Выявление самобытных культурно-исторических черт, особенностей народного духа и национального характера в каждом изучаемом явлении ставилось в качестве первостепенной исследовательской задачи учеными, принадлежавшими к различным направлениям романтической историографии - от историко-политических течений как консервативного, так и либерального толка до исторической школы права. Но особенно заметно эта романтическая установка прослеживается в трудах представителей мифологической школы - филологов, выходивших в своих научных штудиях далеко за пределы литературоведения и языкознания и заложивших основы историко-компаративного изучения культуры. Методологический инструментарий А. Шлегеля, Я. Грима и их соратников был воспринят российской академической наукой в лице русской мифологической школы, сложившейся в середине XIX в., и нашел творческое применение в трудах Ф.И. Буслаева, А.Н. Афанасьева и других специалистов в области фольклористики [3-6].
Новые формы и методы культурно-историческое познание обретает в ту пору, когда наиболее распространенным методологическим основанием исследовательской практики как в естественных, так и в общественных науках становится позитивизм (начиная с 1830-х гг. и особенно во второй половине XIX в.). Чрезвычайная влиятельность позитивизма на умы той эпохи объясняется его значительными и несомненными успехами на путях поисков всеобщих закономерностей в природе и человеческом бытии. При этом, вопреки расхожему мнению, что в рамках позитивизма «вопрос о необходимости проникновения исследователя в историко-культурный контекст изучаемой эпохи вообще не ставился» [7. С. 179.], позитивистская методология позволила существенно обогатить исследовательскую практику в данном направлении.

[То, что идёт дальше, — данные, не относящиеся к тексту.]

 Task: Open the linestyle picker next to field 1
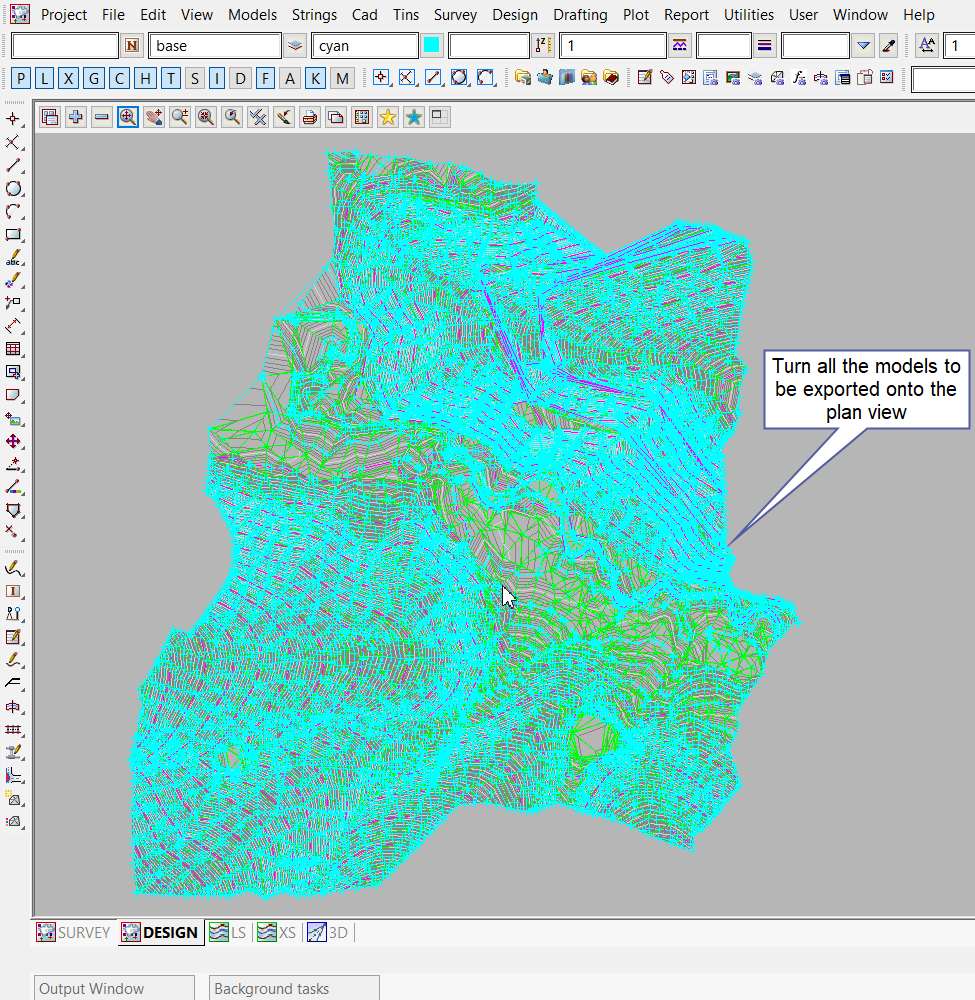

Заметным явлением социально-гуманитарного познания второй половины XIX - начала ХХ в. стала культурно-историческая школа, представленная уче-ными-позитивистами различных специальностей. Основатель культурно-исторической школы в историографии, швейцарский историк и философ культуры Я. Буркхардт базировал свою общеисторическую концепцию не столько на анализе государственнополитических реалий, сколько на исследовании культурных аспектов истории - развитии науки, литературы, искусства, техники, быта [8]. Культуру, под которой ученый понимал «всю сумму процессов развития духа» [9. С. 56], он считал одним из ключевых факторов развития мировой истории.

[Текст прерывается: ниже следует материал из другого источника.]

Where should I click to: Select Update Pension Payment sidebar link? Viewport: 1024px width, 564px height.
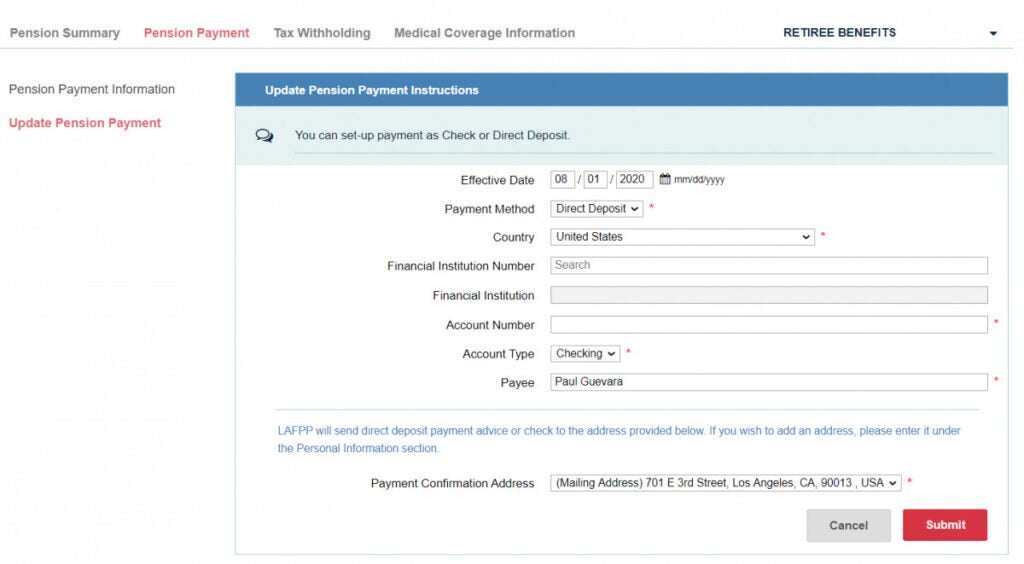pyautogui.click(x=85, y=123)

Французский философ, социолог и историк искусства И. Тэн, основавший культурно-историческую школу в искусствознании и литературоведении, продемонстрировал в своих научных изысканиях широкий культурологический подход. Стремясь раскрыть механизм общественных перемен, познать действие исторических законов в различных сферах существования человека, он предложил метод исследования духовной жизни общества, предполагающий установление системных связей между художественным творчеством и другими социокультурными доминионами: «Исходная точка этого метода заключается в признании того, что художественное произведение не есть одинокое, особняком стоящее явление, и в отыскании поэтому того целого, которым оно обусловливается и объясняется» [10. С. 8]. Глубинным основанием любого литературно-художественного произведения, по мнению И. Тэна, следует признать «нравственное и умственное состояние» [10. С. 9] той эпохи, в которую жил и творил его создатель: «...чтобы понять какое-нибудь художественное произведение, художника или школу художников, необходимо в точности представить себе общее состояние умственного и нравственного развития того времени, к которому они принадлежат» [10. С. 10]. Предметом исследования И. Тэна были не столько искусствоведческие проблемы, сколько общественная природа искусства, связь творчества со средой, породившей художника, с эпохой и условиями его жизни. Под «средой» мыслитель понимал прежде всего нравы и мировоззрение конкретного общества, его социокультурную специфику. Для раскрытия особенностей этой среды И. Тэн считал необходимым изучение литературных памятников, «из которых будет видно, как люди того времени понимали счастье, бедствие, любовь, веру, рай, ад - все великие интересы человеческой жизни» [10. С. 12]. В некотором смысле метод И. Тэна стал предтечей исследовательского инструментария истории ментальностей.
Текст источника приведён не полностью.